Involved in the dispute over the VW law are two of the richest families in Germany, neither of which have any sympathy for VW workers. On one side is the Porsche company, which is majority-owned by the Porsche family. On the other side is Ferdinand Piech, who headed the VW executive committee from 1993 to 2002 and now chairs the company’s supervisory board, together with his allies. Piech is also a holder of shares in Porsche, and both families are closely related. Currently, the Porsche family controls more shares than the Piech family and is therefore able to determine Porsche company policy.

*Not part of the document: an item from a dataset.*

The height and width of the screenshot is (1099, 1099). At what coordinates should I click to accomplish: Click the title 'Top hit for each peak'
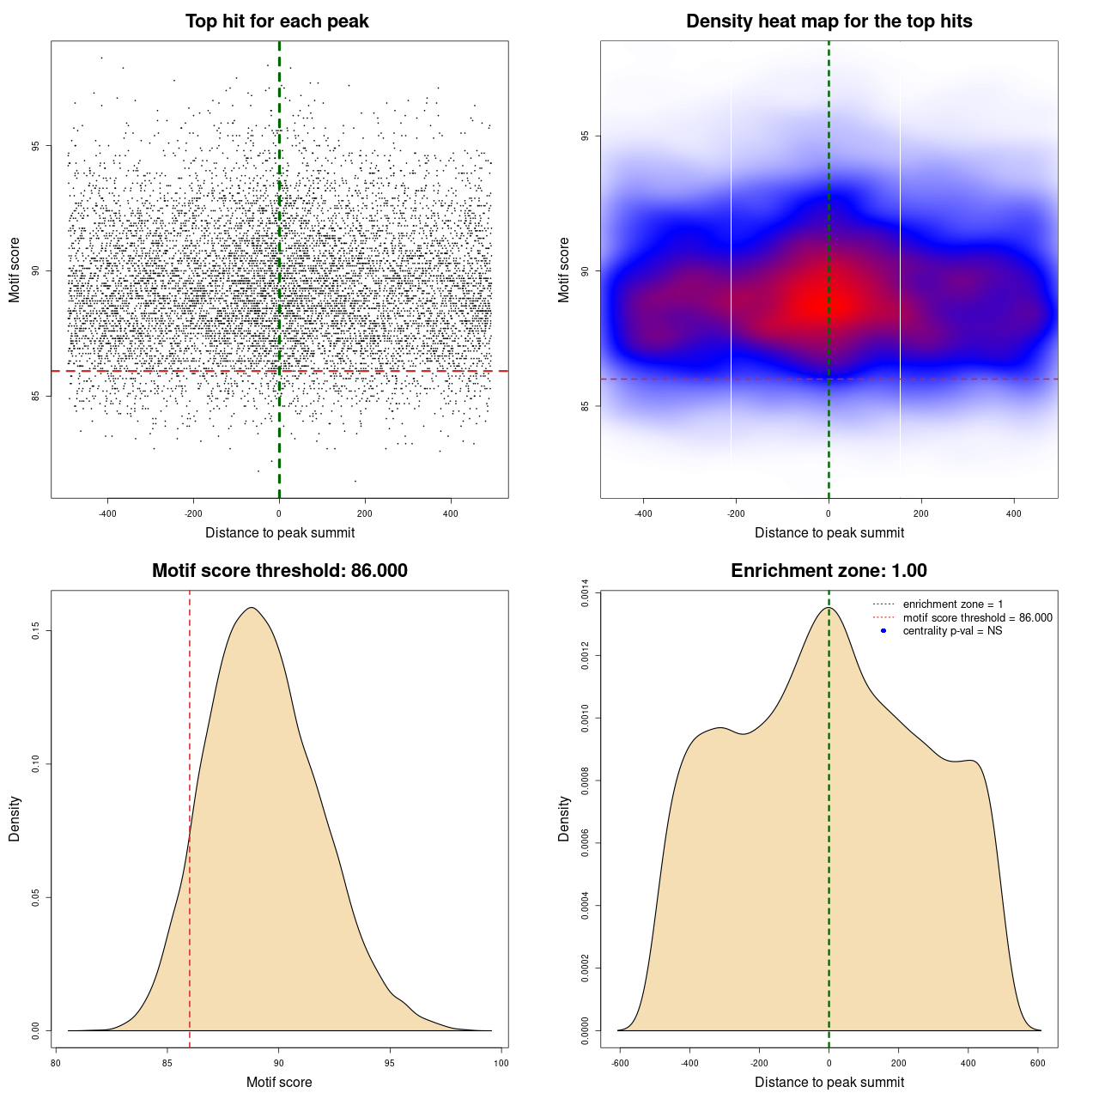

Piech can, however, also rely on the backing of IG Metall and the company’s factory committees, led by Chairman Bernd Osterloh, as well as the state government of Lower Saxony. They have both supported Piech in his dispute with Wendelin Wiedeking, the chairman of Porsche.

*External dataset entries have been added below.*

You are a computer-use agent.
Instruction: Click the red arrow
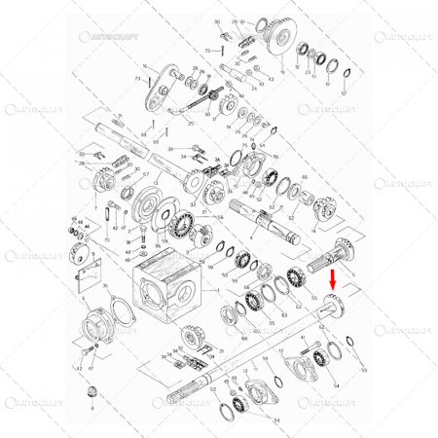(333, 283)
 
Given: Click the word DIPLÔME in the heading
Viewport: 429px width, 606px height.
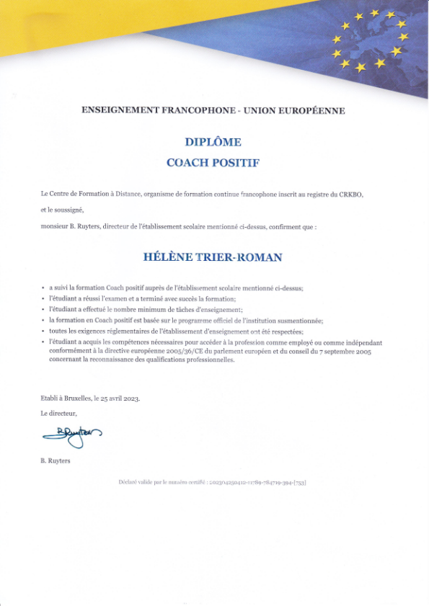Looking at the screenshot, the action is [x=213, y=142].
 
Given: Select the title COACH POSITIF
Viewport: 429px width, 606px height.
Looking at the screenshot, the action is [x=213, y=162].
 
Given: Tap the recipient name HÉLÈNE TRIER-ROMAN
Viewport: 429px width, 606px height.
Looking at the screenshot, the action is [x=213, y=257].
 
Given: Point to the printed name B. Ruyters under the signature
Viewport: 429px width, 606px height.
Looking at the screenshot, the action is [x=56, y=460].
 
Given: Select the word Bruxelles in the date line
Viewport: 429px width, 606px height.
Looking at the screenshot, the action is [x=76, y=398].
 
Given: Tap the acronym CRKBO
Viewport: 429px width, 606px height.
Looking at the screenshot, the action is [x=353, y=194].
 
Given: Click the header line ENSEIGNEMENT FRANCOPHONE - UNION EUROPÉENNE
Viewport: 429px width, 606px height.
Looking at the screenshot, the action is [x=213, y=110].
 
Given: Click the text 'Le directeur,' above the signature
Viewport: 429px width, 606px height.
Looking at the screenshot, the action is [x=58, y=413].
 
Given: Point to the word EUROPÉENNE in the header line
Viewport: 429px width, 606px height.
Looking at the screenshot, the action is [x=310, y=110].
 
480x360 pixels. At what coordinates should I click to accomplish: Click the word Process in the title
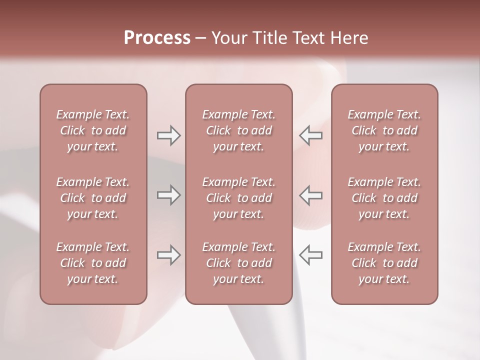pyautogui.click(x=157, y=38)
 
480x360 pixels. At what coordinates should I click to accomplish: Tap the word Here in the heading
pyautogui.click(x=348, y=38)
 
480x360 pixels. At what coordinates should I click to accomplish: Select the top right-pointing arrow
pyautogui.click(x=168, y=136)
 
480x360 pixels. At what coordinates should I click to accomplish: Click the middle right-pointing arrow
pyautogui.click(x=168, y=195)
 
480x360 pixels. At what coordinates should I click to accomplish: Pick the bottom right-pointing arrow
pyautogui.click(x=168, y=255)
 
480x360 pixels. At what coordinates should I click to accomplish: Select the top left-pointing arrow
pyautogui.click(x=311, y=136)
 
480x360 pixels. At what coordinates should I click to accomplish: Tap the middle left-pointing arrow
pyautogui.click(x=311, y=195)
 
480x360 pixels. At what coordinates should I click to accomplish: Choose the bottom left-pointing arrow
pyautogui.click(x=311, y=255)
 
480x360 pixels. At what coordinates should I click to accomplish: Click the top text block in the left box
pyautogui.click(x=93, y=130)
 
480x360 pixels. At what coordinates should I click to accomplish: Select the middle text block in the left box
pyautogui.click(x=93, y=198)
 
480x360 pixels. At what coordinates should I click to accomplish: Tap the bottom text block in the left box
pyautogui.click(x=93, y=263)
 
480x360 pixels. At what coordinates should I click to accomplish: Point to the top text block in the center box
pyautogui.click(x=239, y=130)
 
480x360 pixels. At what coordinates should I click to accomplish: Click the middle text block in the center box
pyautogui.click(x=239, y=198)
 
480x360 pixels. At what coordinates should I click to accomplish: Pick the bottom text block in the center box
pyautogui.click(x=239, y=263)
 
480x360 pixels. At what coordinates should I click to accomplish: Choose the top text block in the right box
pyautogui.click(x=384, y=130)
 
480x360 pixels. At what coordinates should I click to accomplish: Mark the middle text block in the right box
pyautogui.click(x=384, y=198)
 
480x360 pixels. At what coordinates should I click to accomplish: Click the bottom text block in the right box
pyautogui.click(x=384, y=263)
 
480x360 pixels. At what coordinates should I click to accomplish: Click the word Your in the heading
pyautogui.click(x=228, y=38)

Wiedeking, who will determine policy at the new VW parent company, has announced that in future every single auto produced must bring in a profit. This policy is likely to lead to the closure of the newly erected factory in Dresden for the production of the VW Phaeton, as well as the end of the company’s Spanish subsidiary Seat, which has been sustaining losses for years. Seat currently employs around 16,000 workers.

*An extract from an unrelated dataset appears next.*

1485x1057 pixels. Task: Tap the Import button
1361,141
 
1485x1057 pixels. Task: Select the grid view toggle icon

The close cooperation between IG-Metall, the VW works council and Piech against Porsche and Wiedeking was evident at the demonstration held last Friday. Photographers and camera teams usually are not allowed to attend internal meetings in the VW headquarters, but last Friday, the media were expressly invited to follow and report on the protest meeting. According to press reports, Porsche had sought to oppose any participation by the media.

The Frankfurter Allgemeine Zeitung then wrote about the close cooperation between the works council chairman Osterloh and Piech: “Ferdinand Piech looks favourably on the attacks on Wiedeking, some even maintain he is assisting in such attacks behind the scenes.”

For their part, Wendelin Wiedeking and Porsche can rely on the backing of the Porsche family as well as the Stuttgart branch of IG Metall led by Hans Baur, and the Christian Democratic-Free Democratic Party state government of Baden-Württemberg.

The chair of the Porsche works council, Uwe Hück, who last year defended Wiedeking’s annual salary of €60 million, has also spoken out against any special arrangement for VW. Hück struck an agreement with Porsche that the 12,000 workers employed at Porsche should receive voting rights in the VW parent company equal to those of the 320,000 VW employees—representing a dramatic loss in power for the VW trade unions.

The VW factory councils are vehemently opposed to such a loss of influence and have undertaken legal measures to oppose the deal. At the supervisory board meeting last Friday, IG Metall and works council representatives at VW requested that future projects between Porsche and VW, such as the use of VW engines in Porsche models, should require the agreement of the VW supervisory board. This would limit Porsche’s influence in future and award Piech veto rights in the company’s control committee.

The representatives on the employer side were opposed to the union demand, and the casting vote fell to Piech. Piech neglected to attend the meeting, however, thus enabling the union side to secure a majority.

Wolfgang Porsche, chairman of the Porsche supervisory board and also member of the VW supervisory board—and a cousin of Piech—reacted caustically: “I am furious with the voting tactics adopted by the VW supervisory board chairman.” Now, the Porsche clan is seeking to recall Piech as head of the VW supervisory board.

This dispute represents the latest chapter in the dispute for influence at VW between two of the most powerful business and family clans in Germany, Piech and Porsche. The fact that individual factory councils and trade union functionaries line up with one or other of these clans, while exploiting the respective company workforces for their own purposes, is further testimony to the right-wing policies of the unions.

VW workers must reject the line of the trade unions and undertake a principled campaign to defend their jobs and social conditions. This requires the adoption of a genuine socialist perspective and the struggle for a society that places the needs of the working population above the profit interests of investors and billionaire shareholders.